Residents may be familiar with Las Vegas Metropolitan Police Department officers throughout the valley, but there are some lesser-known employees - the four-legged ones - that play a vital role in the organization.
The K-9 unit was this month's topic of conversation during the 1st Tuesday event July 3, which is designed to educate residents on certain sections of the department. Sam Carrillo, an officer in the K-9 unit, spoke to about 20 residents at the Downtown Area Command, 621 N. Ninth St., on the importance of having trained patrol dogs and safety precautions residents should take in various situations involving these canines.
"My main thing was to emphasize what to do (in certain situations)," Carrillo said. "We mostly wanted to relay our message about the safety of the citizens ... That was my main purpose."
Carrillo, who has worked in the department's K-9 unit for five years, brought along Radar, a Belgian m alinois, who lives and works with him around the clock. Radar is one of the department's 20 patrol dogs that work 10-hour shifts doing building, evidence or open-area searches, human remains detections and search-and-rescue missions, among other duties.

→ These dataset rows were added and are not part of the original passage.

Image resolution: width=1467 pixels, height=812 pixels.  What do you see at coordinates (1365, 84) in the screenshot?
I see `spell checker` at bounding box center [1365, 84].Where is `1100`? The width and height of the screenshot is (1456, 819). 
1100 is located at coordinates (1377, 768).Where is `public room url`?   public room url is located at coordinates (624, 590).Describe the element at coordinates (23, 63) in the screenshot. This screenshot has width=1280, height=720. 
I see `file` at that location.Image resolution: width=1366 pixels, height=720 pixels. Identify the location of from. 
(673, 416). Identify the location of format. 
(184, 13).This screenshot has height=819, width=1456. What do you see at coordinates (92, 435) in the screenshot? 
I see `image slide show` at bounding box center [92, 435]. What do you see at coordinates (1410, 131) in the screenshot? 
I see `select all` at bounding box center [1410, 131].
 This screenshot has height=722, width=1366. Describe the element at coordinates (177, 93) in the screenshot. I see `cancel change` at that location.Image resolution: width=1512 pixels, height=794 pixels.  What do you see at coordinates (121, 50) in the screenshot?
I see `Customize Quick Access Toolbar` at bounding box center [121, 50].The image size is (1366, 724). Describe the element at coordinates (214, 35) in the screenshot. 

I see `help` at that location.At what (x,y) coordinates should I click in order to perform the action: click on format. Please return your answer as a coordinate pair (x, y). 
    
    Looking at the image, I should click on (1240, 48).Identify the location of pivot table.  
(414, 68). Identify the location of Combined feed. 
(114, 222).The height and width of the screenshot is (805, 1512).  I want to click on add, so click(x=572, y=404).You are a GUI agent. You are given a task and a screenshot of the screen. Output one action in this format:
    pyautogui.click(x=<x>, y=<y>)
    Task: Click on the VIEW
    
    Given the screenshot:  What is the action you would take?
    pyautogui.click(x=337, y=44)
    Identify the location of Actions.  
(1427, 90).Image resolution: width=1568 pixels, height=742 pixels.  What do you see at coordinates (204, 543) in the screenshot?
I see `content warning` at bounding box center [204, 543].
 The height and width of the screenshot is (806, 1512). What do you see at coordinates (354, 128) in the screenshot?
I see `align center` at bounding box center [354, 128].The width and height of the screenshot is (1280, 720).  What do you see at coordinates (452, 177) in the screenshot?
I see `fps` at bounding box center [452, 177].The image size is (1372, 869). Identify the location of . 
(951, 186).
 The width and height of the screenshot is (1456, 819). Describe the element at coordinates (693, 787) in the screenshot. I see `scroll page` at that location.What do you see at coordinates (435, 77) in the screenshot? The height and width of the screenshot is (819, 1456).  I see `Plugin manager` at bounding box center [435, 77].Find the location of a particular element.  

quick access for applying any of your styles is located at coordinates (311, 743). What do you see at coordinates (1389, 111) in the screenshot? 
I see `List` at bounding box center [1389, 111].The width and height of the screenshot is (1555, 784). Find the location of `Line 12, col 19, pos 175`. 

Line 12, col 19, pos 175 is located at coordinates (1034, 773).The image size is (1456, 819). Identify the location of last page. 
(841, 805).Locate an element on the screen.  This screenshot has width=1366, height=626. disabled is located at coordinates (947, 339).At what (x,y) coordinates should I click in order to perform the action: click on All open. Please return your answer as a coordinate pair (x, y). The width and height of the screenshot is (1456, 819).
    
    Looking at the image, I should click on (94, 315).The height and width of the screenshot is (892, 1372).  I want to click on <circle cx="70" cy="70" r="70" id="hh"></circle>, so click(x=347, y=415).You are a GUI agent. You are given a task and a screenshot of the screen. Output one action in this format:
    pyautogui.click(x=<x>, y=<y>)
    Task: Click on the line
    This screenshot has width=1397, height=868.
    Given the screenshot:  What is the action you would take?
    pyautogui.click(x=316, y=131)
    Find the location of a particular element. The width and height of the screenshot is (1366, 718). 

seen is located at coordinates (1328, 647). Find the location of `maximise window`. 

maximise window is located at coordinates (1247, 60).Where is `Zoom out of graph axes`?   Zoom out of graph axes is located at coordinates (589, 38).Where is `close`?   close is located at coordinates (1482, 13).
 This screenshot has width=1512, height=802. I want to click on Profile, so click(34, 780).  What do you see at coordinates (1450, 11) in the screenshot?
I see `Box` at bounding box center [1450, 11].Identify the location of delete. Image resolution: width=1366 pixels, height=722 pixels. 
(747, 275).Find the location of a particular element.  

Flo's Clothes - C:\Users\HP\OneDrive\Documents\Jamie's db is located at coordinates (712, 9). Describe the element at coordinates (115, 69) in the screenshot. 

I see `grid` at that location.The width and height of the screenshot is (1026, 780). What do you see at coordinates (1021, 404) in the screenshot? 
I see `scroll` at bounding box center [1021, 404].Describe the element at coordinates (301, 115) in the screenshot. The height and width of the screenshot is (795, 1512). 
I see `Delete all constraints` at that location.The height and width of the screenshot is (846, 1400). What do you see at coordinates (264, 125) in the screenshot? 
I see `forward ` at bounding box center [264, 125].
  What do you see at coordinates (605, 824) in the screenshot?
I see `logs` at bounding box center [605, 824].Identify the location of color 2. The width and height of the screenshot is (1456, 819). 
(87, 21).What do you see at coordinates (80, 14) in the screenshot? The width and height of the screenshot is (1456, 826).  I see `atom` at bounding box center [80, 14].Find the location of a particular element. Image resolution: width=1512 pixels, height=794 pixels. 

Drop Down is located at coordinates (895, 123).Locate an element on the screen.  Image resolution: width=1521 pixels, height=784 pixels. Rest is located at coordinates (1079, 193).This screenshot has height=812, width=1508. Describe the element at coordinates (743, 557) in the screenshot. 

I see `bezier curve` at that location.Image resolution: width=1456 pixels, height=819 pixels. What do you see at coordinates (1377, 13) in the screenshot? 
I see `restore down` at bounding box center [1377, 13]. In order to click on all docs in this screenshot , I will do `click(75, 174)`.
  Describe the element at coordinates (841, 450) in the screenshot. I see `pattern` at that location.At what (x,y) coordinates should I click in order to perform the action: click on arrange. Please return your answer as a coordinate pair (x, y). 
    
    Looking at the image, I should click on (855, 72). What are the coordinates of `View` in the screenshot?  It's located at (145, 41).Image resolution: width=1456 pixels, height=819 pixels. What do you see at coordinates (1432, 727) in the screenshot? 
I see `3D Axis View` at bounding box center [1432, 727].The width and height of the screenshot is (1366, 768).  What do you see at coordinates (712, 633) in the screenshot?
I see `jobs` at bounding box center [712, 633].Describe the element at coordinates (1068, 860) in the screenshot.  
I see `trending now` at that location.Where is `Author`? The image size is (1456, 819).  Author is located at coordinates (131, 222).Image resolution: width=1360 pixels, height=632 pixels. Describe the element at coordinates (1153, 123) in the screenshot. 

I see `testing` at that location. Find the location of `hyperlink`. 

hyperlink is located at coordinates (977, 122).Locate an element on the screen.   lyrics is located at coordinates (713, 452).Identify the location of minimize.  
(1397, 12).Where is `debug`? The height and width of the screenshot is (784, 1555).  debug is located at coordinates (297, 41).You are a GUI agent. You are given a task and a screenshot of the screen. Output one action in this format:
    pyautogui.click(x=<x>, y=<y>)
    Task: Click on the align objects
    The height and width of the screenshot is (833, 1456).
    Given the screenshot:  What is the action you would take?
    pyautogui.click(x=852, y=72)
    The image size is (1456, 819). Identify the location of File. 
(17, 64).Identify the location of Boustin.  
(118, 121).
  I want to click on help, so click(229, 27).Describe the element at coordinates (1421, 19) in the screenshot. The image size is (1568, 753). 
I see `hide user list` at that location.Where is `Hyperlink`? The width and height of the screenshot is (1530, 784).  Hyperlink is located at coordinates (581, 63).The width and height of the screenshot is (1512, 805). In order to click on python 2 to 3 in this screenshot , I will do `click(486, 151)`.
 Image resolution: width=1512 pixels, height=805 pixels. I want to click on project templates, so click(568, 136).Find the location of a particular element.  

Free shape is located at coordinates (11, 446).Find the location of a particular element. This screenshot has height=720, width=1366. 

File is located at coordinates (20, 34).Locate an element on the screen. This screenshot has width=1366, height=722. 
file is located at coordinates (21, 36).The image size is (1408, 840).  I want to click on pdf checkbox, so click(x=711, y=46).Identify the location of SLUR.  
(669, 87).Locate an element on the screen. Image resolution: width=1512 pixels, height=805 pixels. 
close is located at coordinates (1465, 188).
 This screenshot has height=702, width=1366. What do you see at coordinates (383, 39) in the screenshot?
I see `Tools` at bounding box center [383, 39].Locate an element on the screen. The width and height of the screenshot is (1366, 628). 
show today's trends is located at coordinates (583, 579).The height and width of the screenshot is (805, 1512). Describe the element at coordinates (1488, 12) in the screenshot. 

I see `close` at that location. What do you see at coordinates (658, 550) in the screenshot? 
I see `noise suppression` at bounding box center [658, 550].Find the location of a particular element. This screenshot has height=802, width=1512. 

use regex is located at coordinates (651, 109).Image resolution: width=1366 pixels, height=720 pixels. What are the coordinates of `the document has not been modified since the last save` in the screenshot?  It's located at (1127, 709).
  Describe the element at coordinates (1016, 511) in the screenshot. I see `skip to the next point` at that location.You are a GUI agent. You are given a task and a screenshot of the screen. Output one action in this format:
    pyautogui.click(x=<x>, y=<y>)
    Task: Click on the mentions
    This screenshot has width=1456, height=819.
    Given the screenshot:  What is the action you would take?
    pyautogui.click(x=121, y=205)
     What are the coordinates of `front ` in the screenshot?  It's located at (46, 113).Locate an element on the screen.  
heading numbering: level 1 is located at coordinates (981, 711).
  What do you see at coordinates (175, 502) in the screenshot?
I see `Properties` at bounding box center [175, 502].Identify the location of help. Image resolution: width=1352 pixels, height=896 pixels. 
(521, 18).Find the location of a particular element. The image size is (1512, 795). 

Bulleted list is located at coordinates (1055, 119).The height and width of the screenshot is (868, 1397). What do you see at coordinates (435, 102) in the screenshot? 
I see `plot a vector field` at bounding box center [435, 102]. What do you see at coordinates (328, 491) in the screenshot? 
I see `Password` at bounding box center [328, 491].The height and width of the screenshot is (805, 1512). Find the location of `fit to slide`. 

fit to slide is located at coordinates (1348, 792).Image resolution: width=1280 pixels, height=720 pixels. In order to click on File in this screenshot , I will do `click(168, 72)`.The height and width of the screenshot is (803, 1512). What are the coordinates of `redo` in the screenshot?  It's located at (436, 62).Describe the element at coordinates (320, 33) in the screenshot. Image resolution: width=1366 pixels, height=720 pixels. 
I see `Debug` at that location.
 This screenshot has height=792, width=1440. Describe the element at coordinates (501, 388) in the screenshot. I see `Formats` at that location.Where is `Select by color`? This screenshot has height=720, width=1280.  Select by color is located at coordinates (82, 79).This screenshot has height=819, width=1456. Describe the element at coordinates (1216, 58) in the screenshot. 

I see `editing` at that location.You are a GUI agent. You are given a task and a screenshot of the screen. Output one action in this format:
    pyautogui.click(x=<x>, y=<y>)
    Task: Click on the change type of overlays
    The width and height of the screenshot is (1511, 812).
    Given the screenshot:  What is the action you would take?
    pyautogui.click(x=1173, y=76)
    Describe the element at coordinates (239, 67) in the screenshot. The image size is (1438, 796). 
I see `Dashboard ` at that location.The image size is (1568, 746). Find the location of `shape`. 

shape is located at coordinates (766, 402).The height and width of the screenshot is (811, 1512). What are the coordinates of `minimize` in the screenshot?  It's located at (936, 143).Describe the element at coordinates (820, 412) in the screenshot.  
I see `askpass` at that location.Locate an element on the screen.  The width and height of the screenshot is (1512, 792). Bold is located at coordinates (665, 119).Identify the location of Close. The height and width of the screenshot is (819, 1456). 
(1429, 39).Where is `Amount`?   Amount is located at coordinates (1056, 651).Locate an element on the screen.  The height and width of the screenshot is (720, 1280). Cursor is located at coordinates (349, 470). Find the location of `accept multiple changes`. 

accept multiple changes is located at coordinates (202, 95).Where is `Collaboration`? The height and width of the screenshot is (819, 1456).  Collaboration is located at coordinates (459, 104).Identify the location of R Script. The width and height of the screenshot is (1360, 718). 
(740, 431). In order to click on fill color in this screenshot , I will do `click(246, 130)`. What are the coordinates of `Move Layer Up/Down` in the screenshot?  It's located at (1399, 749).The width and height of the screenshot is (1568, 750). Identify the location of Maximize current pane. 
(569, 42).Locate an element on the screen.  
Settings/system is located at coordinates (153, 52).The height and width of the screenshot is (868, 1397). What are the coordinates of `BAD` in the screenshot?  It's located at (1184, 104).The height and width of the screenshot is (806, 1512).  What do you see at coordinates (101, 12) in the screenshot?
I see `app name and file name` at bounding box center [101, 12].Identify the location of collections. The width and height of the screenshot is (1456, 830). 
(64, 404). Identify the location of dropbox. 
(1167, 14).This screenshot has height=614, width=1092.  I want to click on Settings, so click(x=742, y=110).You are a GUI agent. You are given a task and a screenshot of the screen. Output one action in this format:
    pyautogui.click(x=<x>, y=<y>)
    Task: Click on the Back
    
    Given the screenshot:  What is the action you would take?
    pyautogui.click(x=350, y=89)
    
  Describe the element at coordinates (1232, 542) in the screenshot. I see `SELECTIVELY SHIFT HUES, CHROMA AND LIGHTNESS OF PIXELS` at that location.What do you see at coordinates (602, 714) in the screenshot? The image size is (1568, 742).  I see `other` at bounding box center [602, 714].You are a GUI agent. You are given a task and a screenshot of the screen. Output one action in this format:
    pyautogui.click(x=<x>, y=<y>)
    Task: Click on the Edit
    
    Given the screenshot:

Carrillo said these canines are often used in suspect searches, which he presented as an example to residents regarding how to stay safe should they happen to experience one of these situations. Carrillo said if a suspect is hiding in a house, officers will keep their sirens and lights going to let him know they are still in the area. Residents in the area are advised to stay inside the house and bring pets in, turn out patio lights and be aware of where spare sets of keys are located.
"A lot of people don't think about where their extra keys are," Carrillo said. "Know where the keys are to your back door, your front door."
Carrillo explained that in addition to patrol dogs, the unit also consists of detection dogs, 11 trained in searching for narcotics and six trained for explosive device searches. He said narcotics dogs are trained to seek out cocaine, heroin, marijuana and methamphetamine when conducting a search in a business, a residence or a car on a search warrant. In the future, he said, these dogs may be trained to detect pain medications, such as oxycodone.
Though these dogs live in the officers' residences with their families and work with them throughout the day, Carrillo said as service animals, they differ from other canines.
"They're not a pet," Carrillo said. "They're not sitting on the couch or lounging on the floor. For the most part, they're outside. Growing up, they're kept outside, and they're used to that."
Radar, in particular, came to Carrillo in 2008 from a breeder in Europe and without obedience training. Carrillo said training typically lasts three months, but to develop the canine's skills, he does a short training session with Radar regularly.
"I do training every single night with the dog, and it's always something different," Carrillo said. "It might be obedience training, search training, gunfire ... Radar also loves tennis balls, and he has to work for them. For two, three times a week, I'll throw the tennis ball with him. That way, he gets exercise and his favorite thing in the world."
Because most of these dogs come from European breeders, notably those in Germany, they understand German commands. Carrillo said Radar knows and understands only his handler's voice tones.
Carrillo said the K-9 unit is an ideal topic for the 1st Tuesday event because people are interested in how officers work with dogs on a daily basis. Las Vegas resident Doris Fortier is one of these people.
"I wanted to learn a little more about the K-9 unit and the purpose of the department," said Fortier, who often volunteers with the police department. "If I can, I like to contribute and learn about the various responsibilities of the officers so I can ask questions."